Vladimir Modosyan

Personal information
- Born: 16 June 1958 (age 68) Gori, Georgian SSR
- Weight: 82 kg (181 lb)

Sport
- Sport: Wrestling
- Event: Freestyle

Medal record
Men's freestyle wrestling
Representing the Soviet Union
World Championships
| Gold medal – first place | 1986 Budapest | 82 kg |
| Bronze medal – third place | 1987 Clermont-Ferrand | 82 kg |
European Championships
| Silver medal – second place | 1982 Varna | 82 kg |
| Silver medal – second place | 1987 Veliko Tarnovo | 82 kg |
World Cup
| Silver medal – second place | 1984 Toledo, Ohio | 82 kg |
| Gold medal – first place | 1985 Toledo | 82 kg |
| Bronze medal – third place | 1986 Toledo | 82 kg |
Goodwill Games
| Gold medal – first place | 1986 Moscow | 82 kg |

= Vladimir Modosyan =

Wrestler

Vladimir Modosyan (born 16 June 1958) is a Soviet Armenian former Freestyle wrestler. He is a World Champion, two-time European Championships silver medalist, and World Cup winner.

==Biography==
Modosyan started wrestling in 1968. In 1975, he moved to Krasnoyarsk and started training under the guidance of the honored coach of the USSR Dmitry Mindiashvili. From 1982 to 1987, Modosyan was a member of the Soviet national freestyle wrestling team. He came in first place at the 1985 Wrestling World Cup. Modosyan had his most successful year in 1986, when he won the gold medal at the 1986 World Wrestling Championships and 1986 Goodwill Games. He won his second silver medal at the 1987 European Wrestling Championships.

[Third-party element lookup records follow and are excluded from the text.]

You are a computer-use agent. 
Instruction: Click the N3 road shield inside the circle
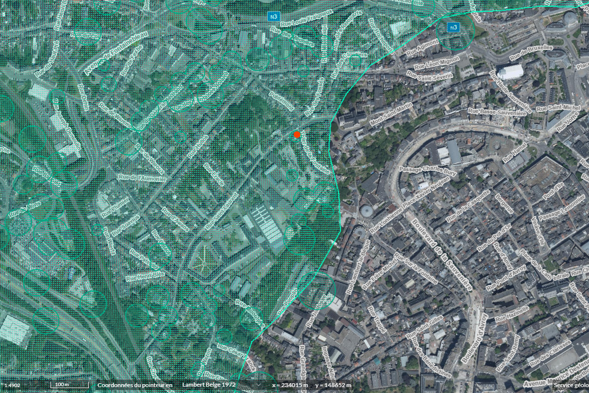(454, 27)
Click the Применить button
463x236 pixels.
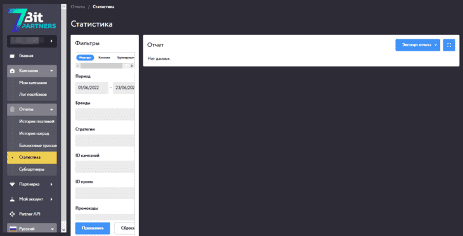click(x=93, y=228)
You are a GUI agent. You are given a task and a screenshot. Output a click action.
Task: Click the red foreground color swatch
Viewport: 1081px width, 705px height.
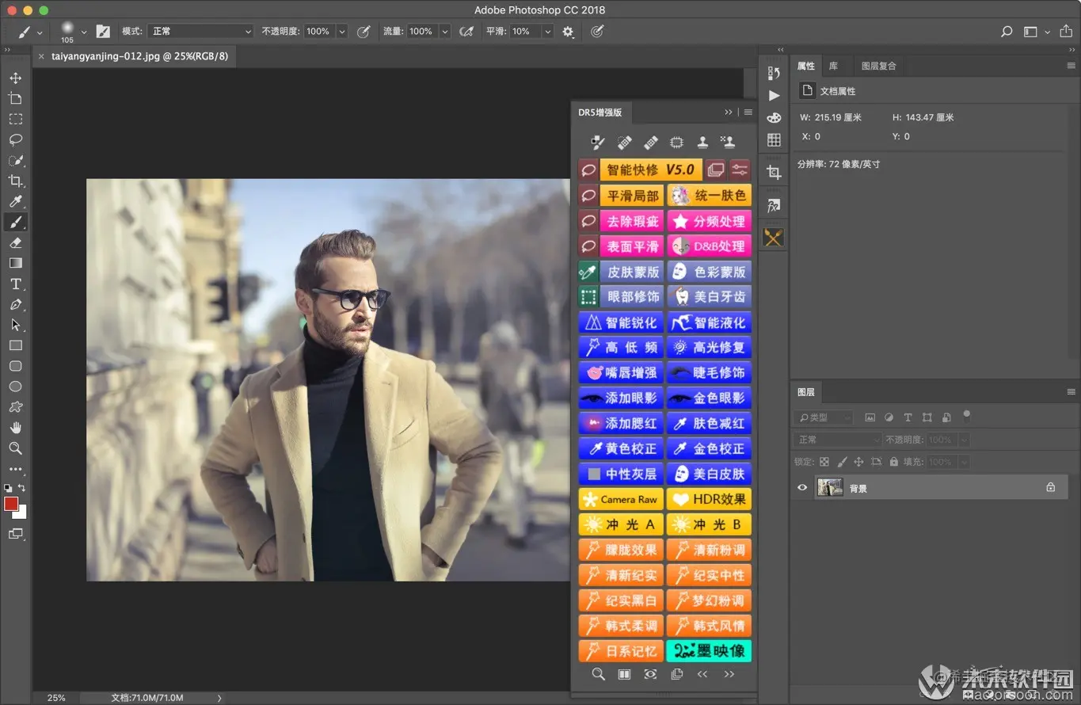pyautogui.click(x=10, y=505)
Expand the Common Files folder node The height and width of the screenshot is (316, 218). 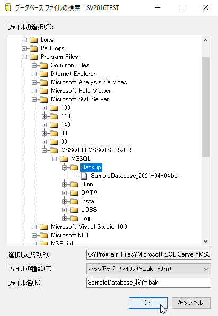(x=34, y=65)
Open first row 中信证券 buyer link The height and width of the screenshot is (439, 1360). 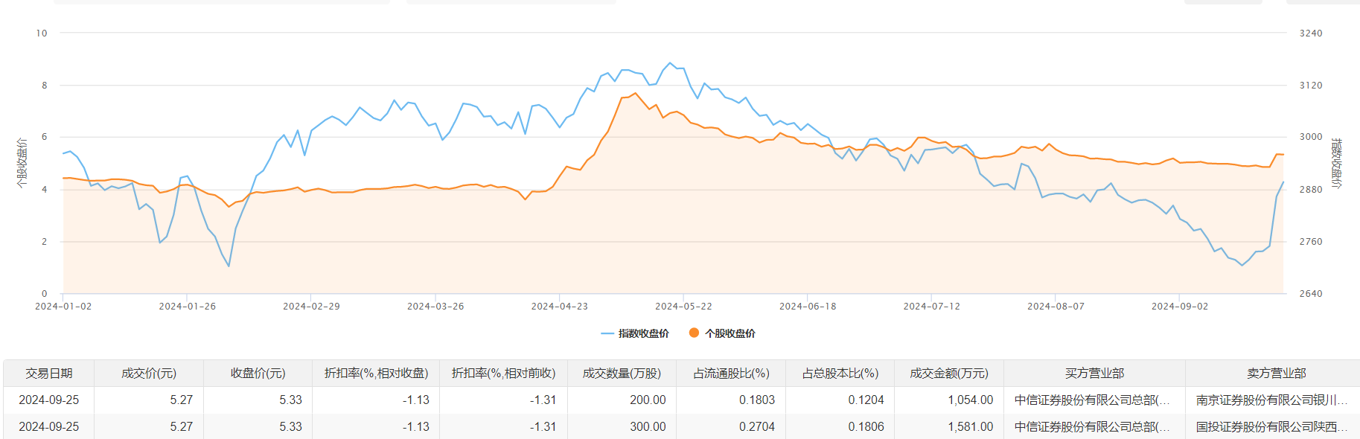click(x=1091, y=400)
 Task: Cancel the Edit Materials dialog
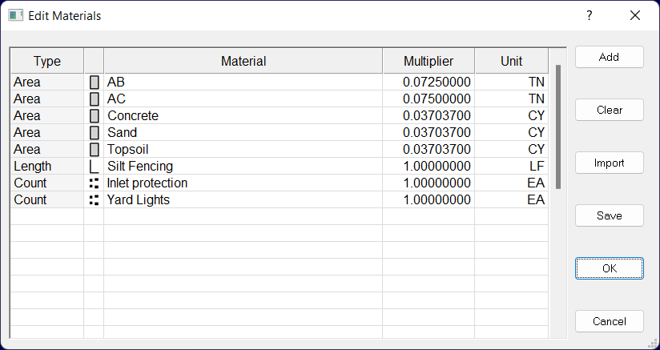[609, 322]
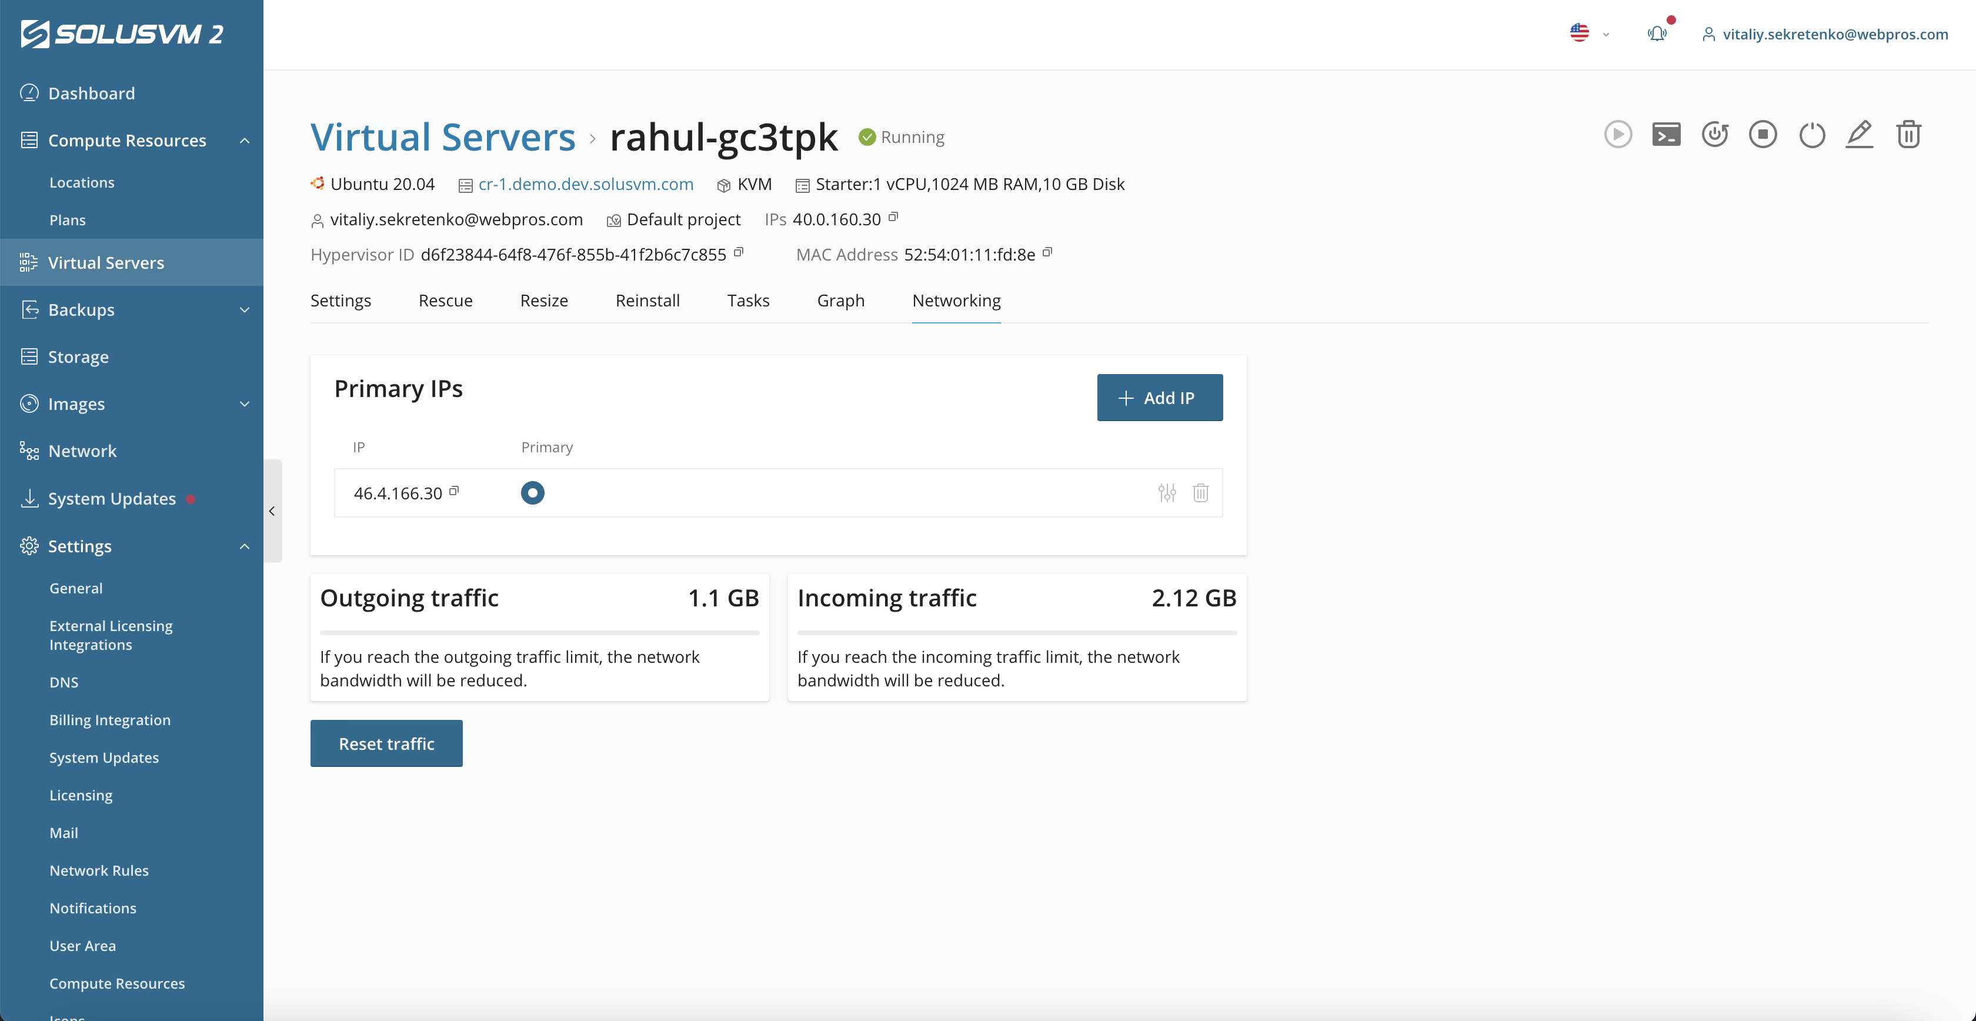Open notifications via the bell icon
The height and width of the screenshot is (1021, 1976).
coord(1657,34)
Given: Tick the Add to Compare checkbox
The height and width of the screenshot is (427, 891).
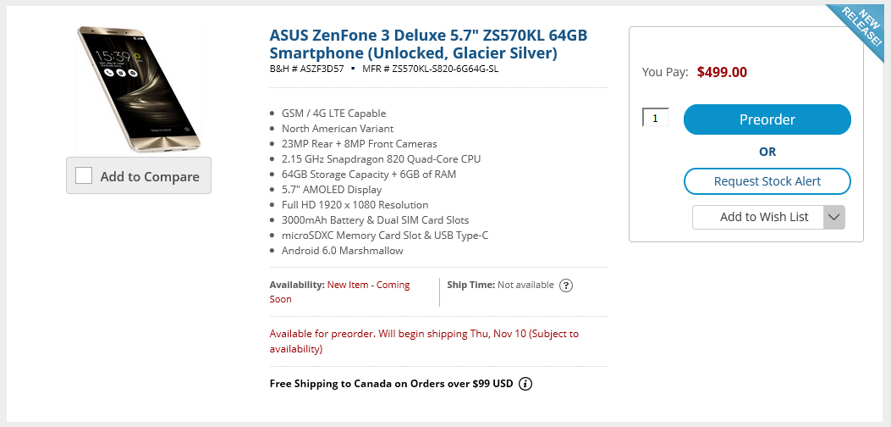Looking at the screenshot, I should [x=84, y=175].
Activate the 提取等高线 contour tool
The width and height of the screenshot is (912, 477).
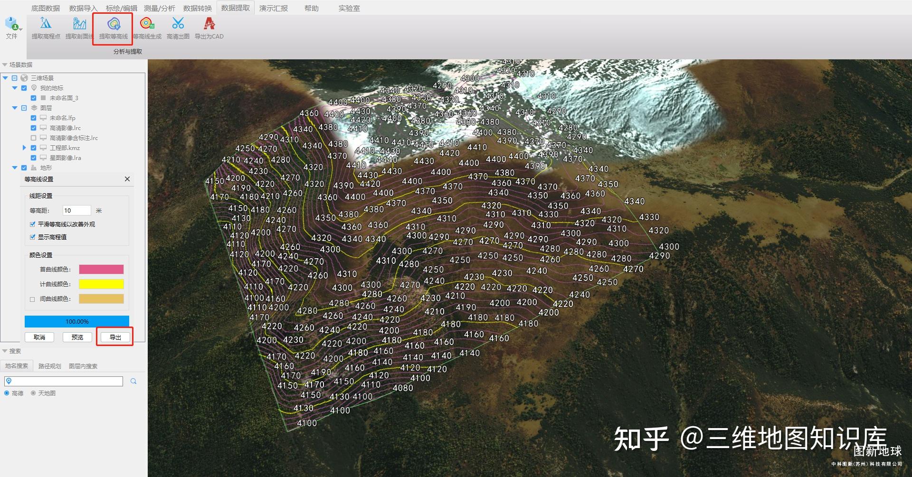click(x=114, y=24)
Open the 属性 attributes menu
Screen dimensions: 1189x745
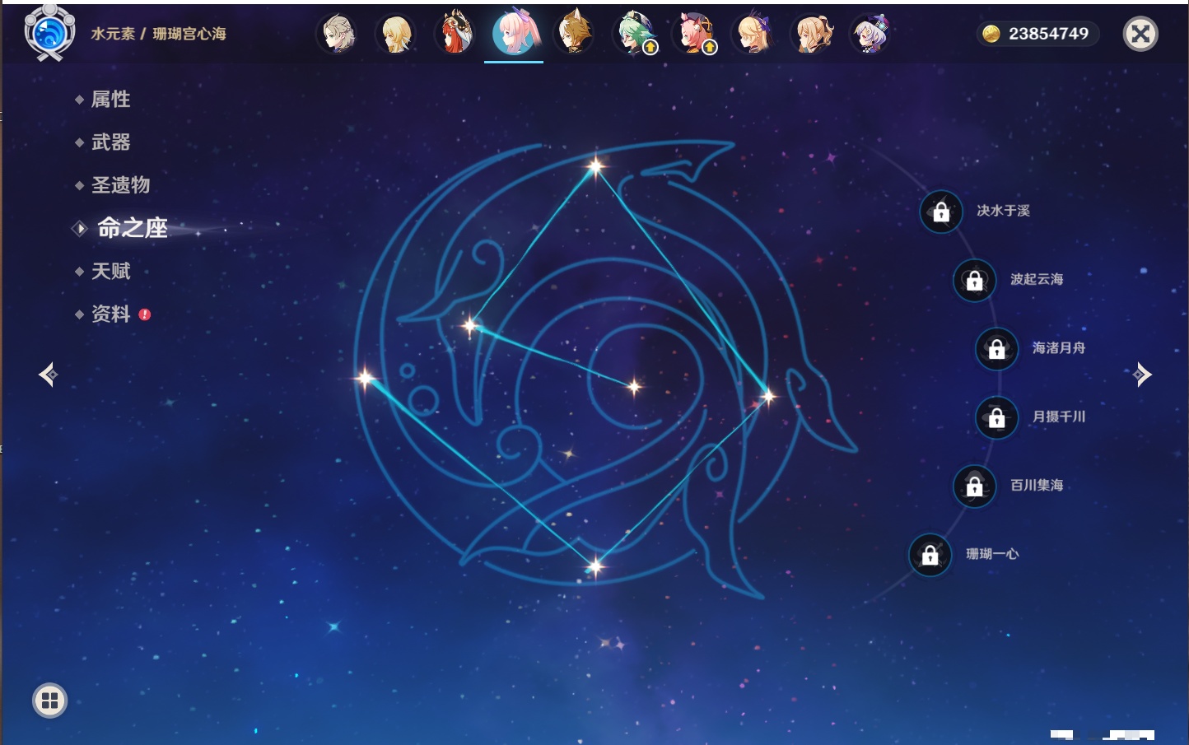[110, 100]
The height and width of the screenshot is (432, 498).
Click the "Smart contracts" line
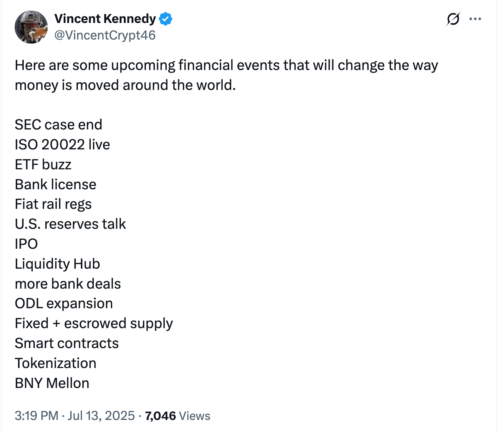[x=67, y=343]
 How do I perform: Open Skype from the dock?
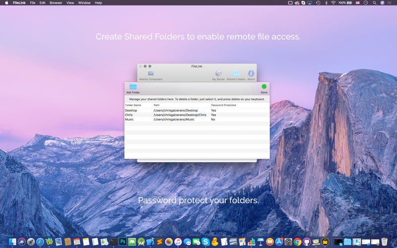click(x=205, y=242)
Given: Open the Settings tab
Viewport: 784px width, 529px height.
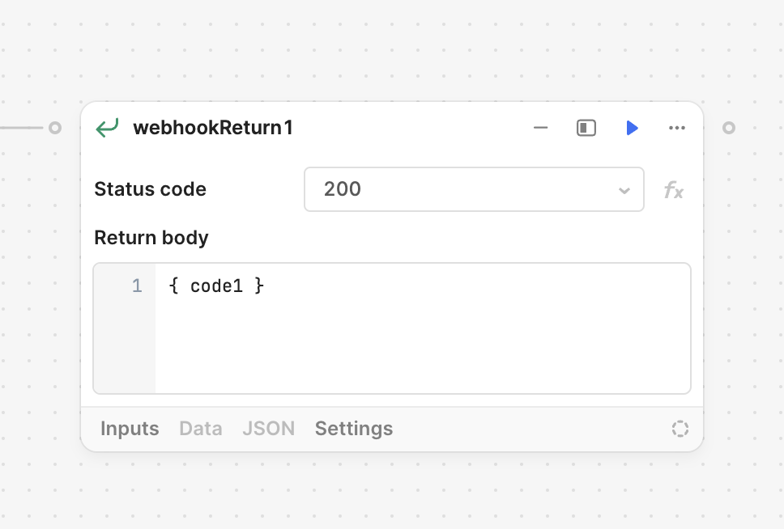Looking at the screenshot, I should point(354,429).
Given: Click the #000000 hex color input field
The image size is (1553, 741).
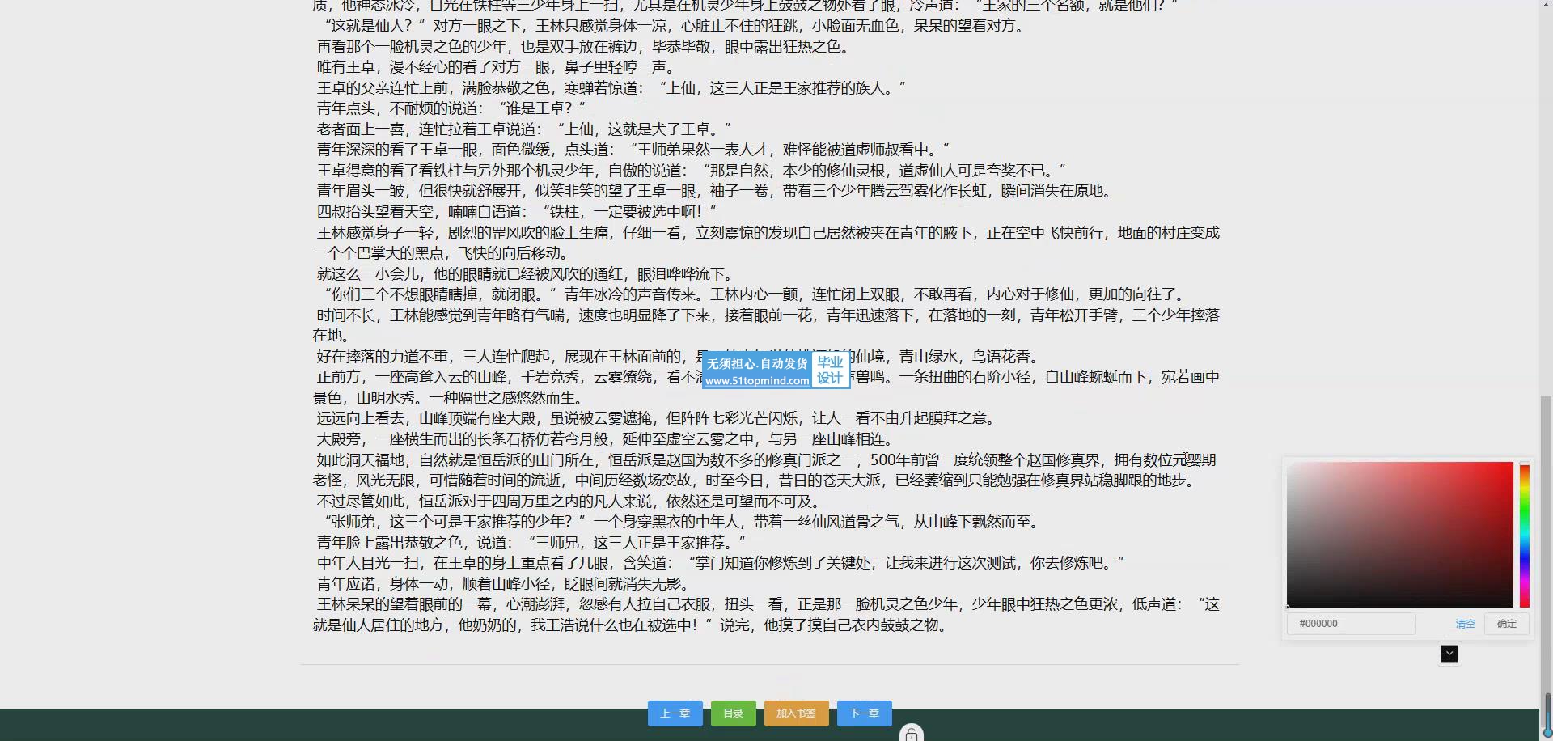Looking at the screenshot, I should (x=1351, y=624).
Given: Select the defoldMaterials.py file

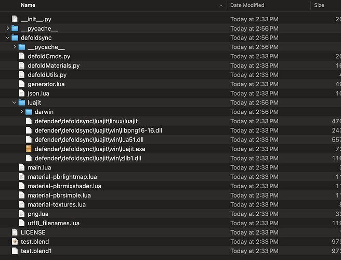Looking at the screenshot, I should (x=53, y=66).
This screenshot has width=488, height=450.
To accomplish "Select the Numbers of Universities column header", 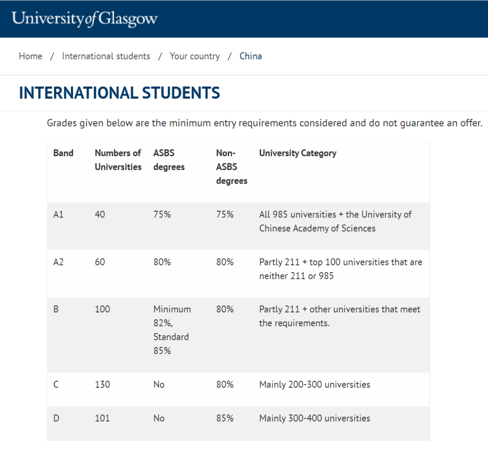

After completing his wrestling career, he took up coaching, becoming part of the coaching staff of the Russian national freestyle wrestling team. The most famous disciples of Vladimir Modosyan are the Russian Champion and World Championship medalist Albert Saritov and the two-time World Champion Viktor Lebedev.